À présent, disons un petit mot du tripot.

Des préfaces à Zulime, vous en aurez, mes anges, et c’est à mon grand regret : car, sans me flatter, Zulime est un Bajazet tout pur, sans qu’il y ait un Acomat. Je suis plus difficile que vous ne pensez. Figurez-vous que quand j’envoyai Olympie pour être jouée à Manheim, je faisais correction sur correction, changement sur changement, carton sur carton, vers sur vers, précisément comme autrefois j’allais donner à Mlle Desmares des corrections par le trou de la serrure[2].

Donnez-moi quelques jours de délai encore, car je n’ai pas le temps de me reconnaître : je vous l’ai déjà dit, vous ne me plaignez point. Je suis vieux comme le temps, faible comme un roseau, accablé d’une douzaine de fardeaux. Figurez-vous un ver à soie qui s’enterre dans sa coque en filant ; voilà mon état : un peu de pitié, je vous prie.
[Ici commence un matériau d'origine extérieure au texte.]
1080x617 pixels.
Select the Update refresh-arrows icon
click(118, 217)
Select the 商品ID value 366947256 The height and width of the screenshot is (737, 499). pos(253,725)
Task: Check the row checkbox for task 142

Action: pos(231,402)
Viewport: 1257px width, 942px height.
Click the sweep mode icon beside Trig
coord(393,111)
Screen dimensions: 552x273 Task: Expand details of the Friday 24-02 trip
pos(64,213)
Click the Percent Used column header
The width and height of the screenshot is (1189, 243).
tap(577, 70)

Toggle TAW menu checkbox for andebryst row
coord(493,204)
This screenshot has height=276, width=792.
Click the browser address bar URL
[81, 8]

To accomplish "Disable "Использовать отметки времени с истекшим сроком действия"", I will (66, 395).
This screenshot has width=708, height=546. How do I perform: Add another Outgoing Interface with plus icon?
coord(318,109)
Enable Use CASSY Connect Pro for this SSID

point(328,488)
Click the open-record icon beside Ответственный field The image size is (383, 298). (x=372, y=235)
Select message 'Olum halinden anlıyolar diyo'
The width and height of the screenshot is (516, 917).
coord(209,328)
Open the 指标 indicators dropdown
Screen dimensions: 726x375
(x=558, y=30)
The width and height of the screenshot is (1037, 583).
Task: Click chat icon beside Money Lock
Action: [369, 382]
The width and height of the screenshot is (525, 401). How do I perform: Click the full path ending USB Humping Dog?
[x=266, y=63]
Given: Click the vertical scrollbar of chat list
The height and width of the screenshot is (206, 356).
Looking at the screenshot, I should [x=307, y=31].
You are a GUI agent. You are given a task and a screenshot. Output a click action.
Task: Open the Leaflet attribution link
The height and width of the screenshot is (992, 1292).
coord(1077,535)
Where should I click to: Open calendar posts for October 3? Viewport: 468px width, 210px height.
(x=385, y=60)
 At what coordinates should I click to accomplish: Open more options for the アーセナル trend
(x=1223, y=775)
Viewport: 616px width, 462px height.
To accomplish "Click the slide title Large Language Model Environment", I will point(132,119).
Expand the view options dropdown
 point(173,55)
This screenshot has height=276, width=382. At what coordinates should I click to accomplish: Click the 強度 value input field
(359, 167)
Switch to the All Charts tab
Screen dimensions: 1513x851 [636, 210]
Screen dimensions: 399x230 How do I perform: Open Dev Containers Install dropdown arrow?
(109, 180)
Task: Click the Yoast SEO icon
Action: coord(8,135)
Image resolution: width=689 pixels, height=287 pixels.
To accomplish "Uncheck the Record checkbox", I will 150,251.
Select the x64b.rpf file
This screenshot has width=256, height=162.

Voilà un bien digne homme que M. le duc de Praslin ! Je suis à ses pieds : je vois que son bon esprit a été convaincu par les raisons des avocats, et que son cœur a été touché. Mais quoi ! cette affaire sera donc portée à tout le conseil, après avoir été jugée au bureau de M. d’Aguesseau ? Je n’entends rien aux rubriques du conseil. À propos de conseil, savez-vous que je crois le mémoire de Mariette le meilleur de tous pour instruire les juges ? Les autres ont plus d’ithos et de pathos[3], mais celui-là va au fait plus judiciairement : en un mot, tous les trois sont fort bons. Il y en a encore un quatrième que je n’ai pas vu[4].

Voici bien autre chose. Je marie Mlle Corneille, non pas à un demi-philosophe dégoûté du service, mal avec ses parents, avec lui-même, et chargé de dettes, mais à un jeune cornette de dragons, gentilliomme très-aimable, de mœurs charmantes, d’une très-jolie figure, amoureux, aimé, assez riche. Nous sommes d’accord, et en un moment, et sans discussion, comme on arrange

  1. Voyez ci-après, page 357.
  2. Pour la tragédie d’Œdipe.
  3. Expression des Femmes savantes, acte III, scène v.
  4. Probablement le Mémoire de Sudre, dont il est parlé tome XXIV. page 365.